#### Aim
Please copy the listing below word for word, but only the part that opens with the line containing "Given: Open the Wikipedia web panel" and closes with the line containing "point(895,43)", both of those lines included.
━━━━━ Entries supplied ━━━━━
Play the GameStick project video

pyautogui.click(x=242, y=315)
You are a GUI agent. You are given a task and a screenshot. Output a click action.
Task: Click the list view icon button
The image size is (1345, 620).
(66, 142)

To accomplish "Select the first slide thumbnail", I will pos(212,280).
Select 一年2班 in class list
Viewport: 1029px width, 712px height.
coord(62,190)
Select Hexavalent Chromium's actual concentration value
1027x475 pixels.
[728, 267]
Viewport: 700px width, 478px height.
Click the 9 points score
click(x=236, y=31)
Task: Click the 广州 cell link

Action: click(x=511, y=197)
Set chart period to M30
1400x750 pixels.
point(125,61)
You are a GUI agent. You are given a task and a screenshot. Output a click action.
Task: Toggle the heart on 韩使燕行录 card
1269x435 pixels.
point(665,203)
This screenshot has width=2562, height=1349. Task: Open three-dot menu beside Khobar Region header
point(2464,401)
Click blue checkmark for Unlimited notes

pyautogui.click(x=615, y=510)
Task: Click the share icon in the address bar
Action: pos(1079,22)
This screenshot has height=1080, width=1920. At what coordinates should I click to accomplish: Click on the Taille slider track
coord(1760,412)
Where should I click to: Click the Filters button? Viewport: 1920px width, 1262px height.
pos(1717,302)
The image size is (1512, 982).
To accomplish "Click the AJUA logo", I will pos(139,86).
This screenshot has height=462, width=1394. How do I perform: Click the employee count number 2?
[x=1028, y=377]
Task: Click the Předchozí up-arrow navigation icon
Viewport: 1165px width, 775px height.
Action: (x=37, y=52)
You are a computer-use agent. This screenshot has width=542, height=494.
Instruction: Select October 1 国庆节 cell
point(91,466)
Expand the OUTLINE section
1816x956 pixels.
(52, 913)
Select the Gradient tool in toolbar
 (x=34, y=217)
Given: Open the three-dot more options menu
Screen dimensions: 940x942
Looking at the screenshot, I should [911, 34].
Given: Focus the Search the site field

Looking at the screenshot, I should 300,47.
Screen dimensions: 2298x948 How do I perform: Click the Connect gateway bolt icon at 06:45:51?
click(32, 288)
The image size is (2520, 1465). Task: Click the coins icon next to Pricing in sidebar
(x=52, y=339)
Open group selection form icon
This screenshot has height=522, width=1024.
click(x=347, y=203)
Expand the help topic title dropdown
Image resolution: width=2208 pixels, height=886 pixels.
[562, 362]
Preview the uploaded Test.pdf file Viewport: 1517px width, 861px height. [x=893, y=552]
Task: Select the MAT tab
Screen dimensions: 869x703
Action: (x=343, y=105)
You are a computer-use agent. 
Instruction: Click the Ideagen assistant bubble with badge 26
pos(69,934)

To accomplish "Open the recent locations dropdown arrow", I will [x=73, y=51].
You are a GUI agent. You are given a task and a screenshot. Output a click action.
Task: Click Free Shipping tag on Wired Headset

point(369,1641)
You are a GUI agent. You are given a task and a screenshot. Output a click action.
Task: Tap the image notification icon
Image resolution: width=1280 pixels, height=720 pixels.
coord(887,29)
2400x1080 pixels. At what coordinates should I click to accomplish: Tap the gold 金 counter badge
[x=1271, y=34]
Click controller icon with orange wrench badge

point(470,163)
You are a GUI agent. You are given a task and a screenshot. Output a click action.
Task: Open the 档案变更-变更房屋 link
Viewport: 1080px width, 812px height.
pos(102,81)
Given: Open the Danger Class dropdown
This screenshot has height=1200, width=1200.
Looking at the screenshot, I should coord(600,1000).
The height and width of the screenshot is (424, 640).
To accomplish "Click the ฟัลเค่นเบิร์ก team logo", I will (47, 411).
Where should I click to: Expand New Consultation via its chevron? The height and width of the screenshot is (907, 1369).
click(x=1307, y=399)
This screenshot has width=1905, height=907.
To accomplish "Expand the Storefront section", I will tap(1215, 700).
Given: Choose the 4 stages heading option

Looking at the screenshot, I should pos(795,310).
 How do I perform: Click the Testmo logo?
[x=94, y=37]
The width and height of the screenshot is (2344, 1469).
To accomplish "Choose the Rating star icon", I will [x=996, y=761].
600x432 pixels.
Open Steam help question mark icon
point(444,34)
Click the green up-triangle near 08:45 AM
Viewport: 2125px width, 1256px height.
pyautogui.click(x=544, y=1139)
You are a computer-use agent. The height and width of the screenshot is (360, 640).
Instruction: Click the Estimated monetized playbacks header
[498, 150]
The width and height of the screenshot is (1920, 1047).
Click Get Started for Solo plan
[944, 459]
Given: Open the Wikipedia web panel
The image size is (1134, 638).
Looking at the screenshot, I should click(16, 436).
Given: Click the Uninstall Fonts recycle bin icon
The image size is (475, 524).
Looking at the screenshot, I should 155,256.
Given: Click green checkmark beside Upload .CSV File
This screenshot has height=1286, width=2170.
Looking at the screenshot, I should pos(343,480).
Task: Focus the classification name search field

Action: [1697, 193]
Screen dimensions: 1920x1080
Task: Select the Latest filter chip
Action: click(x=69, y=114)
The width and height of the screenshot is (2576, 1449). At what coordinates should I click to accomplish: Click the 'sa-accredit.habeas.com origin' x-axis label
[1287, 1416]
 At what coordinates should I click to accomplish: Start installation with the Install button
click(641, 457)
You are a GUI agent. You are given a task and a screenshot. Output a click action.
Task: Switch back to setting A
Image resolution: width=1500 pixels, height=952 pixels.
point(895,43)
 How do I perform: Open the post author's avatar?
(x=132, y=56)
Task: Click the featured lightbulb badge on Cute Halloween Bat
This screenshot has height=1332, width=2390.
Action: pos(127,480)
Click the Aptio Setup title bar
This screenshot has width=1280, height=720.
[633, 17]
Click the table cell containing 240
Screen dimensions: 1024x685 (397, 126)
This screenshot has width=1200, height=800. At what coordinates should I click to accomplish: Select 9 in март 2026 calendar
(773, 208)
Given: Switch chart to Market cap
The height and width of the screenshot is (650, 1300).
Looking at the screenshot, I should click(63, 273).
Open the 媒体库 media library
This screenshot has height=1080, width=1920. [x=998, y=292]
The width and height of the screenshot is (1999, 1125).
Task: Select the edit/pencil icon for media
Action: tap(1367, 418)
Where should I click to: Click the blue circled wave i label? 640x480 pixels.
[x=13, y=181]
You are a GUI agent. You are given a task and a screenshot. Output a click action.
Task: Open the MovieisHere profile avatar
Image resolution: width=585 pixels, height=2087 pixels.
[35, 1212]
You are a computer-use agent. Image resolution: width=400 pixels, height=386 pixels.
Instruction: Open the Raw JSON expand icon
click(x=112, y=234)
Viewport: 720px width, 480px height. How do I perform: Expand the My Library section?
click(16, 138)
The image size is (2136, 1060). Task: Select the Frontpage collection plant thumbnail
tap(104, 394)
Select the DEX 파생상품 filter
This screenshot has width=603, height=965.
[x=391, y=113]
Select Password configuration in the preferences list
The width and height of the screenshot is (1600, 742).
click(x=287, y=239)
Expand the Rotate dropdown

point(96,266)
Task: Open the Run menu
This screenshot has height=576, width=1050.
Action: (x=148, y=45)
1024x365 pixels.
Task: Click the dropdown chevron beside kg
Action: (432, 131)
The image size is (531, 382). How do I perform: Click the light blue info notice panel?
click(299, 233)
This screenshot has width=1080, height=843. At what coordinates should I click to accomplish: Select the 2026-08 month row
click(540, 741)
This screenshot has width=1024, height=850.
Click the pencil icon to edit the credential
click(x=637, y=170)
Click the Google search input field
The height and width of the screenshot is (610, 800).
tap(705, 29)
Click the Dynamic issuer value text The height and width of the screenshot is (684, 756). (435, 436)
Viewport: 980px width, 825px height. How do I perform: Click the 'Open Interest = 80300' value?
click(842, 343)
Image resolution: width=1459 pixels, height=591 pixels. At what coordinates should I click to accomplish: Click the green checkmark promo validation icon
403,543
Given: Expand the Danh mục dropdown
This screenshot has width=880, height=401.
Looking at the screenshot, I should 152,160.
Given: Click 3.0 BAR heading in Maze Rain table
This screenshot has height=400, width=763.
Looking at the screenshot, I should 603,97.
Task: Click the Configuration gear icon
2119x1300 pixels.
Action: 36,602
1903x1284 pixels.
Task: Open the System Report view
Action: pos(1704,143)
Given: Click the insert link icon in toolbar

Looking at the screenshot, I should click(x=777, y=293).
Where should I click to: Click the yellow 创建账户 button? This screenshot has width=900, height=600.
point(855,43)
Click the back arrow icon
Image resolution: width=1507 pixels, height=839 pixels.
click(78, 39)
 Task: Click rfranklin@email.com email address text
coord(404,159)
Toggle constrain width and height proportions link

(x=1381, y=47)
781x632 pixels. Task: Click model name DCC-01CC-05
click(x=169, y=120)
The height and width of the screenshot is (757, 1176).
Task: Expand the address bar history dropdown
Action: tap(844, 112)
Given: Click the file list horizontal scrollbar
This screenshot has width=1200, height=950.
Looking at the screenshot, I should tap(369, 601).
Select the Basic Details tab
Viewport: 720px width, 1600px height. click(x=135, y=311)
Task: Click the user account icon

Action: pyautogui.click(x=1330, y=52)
━━━━━
#### Result of the exercise
Given: Open the Wikipedia web panel
The image size is (1134, 638).
Looking at the screenshot, I should click(16, 436).
Given: Click the Uninstall Fonts recycle bin icon
The image size is (475, 524).
Looking at the screenshot, I should 155,256.
Given: Click green checkmark beside Upload .CSV File
This screenshot has height=1286, width=2170.
Looking at the screenshot, I should pos(343,480).
Task: Focus the classification name search field

Action: [1697, 193]
Screen dimensions: 1920x1080
Task: Select the Latest filter chip
Action: click(x=69, y=114)
The width and height of the screenshot is (2576, 1449). At what coordinates should I click to accomplish: Click the 'sa-accredit.habeas.com origin' x-axis label
[1287, 1416]
 At what coordinates should I click to accomplish: Start installation with the Install button
click(641, 457)
You are a GUI agent. You are given a task and a screenshot. Output a click action.
Task: Switch back to setting A
Image resolution: width=1500 pixels, height=952 pixels.
point(895,43)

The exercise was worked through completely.